Его оставили в просторной овальной комнате, устланной светящимся синтетическим материалом, который, куда бы ни ступила нога Эндрю, откликался нежной, приятной музыкальной мелодией. Он заметил, что, когда он шел по прямой, свет был бледно-розовый, а в мелодии звучали стаккато, а когда он шел параллельно стене, свет становился голубым, а мелодия походила на шорох ветра. Он задумался: имеет ли это какой-то смысл, и решил, что не имеет: просто украшение, декоративная завитушка. Эндрю догадывался, что в нынешнюю тихую, безмятежную эру подобные прелестные, но совершенно лишенные смысла декоративные приемы были общеприняты.
— Ах, наконец-то, Эндрю Мартин, — произнес довольно низкий голос.
Небольшого роста коренастый человек появился в комнате, как будто по мановению волшебной палочки возник прямо из светящегося ковра.

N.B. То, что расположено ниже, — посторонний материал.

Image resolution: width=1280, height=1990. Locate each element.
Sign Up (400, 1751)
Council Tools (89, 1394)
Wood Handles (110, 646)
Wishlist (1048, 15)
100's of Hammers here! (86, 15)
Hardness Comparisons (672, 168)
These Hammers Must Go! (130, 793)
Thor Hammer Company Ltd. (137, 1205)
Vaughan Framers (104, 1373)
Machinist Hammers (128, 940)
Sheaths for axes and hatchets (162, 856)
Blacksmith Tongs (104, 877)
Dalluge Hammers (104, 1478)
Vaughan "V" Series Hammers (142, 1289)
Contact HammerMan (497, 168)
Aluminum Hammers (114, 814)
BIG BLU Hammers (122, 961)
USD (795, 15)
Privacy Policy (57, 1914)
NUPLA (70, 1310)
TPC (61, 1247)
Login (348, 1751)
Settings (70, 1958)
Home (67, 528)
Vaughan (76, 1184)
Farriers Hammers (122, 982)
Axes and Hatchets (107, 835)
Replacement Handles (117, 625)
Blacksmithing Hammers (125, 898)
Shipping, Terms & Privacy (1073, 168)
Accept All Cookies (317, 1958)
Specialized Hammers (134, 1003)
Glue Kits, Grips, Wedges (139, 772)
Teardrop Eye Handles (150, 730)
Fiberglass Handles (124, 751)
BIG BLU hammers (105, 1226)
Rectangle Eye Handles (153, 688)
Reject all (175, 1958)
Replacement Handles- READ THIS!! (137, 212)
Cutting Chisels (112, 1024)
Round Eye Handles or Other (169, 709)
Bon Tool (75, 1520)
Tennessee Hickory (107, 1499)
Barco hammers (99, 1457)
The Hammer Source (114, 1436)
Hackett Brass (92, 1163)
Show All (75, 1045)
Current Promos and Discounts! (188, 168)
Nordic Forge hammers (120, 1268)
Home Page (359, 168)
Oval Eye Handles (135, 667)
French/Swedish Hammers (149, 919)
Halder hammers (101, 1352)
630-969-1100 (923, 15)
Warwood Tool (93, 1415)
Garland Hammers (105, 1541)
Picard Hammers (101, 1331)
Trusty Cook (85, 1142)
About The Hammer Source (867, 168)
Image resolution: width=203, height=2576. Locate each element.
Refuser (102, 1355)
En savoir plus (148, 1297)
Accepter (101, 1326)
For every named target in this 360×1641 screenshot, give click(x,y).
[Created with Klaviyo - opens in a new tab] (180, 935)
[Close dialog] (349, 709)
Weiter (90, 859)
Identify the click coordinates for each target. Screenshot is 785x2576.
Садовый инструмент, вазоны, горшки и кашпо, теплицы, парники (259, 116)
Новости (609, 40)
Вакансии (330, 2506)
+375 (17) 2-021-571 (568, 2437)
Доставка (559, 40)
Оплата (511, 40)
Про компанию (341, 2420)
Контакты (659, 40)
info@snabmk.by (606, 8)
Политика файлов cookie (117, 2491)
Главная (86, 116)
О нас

У незнакомца были темные волосы и темное же лицо, короткая острая бородка, казавшаяся лакированной; согласно моде, выше пояса он носил только перевязь. Тело Эндрю было прикрыто более основательно. Он, как и Джордж Чарни, предпочитал стиль «дрэпери», считая, что мягко ниспадающие складки одежды надежнее скроют ту некоторую неуклюжесть движений, которая, как он считал, ему присуща, и хотя этот стиль вышел из моды уже несколько десятилетий назад, а Эндрю двигался так же легко и грациозно, как любой человек, он остался верен своей привычке одеваться так.
— Доктор Магдеску? — спросил Эндрю.
— Он самый. Он самый.
Элвин Магдеску держался на расстоянии примерно двух метров от Эндрю и рассматривал его с нескрываемым восторгом, как если бы Эндрю был музейным экспонатом.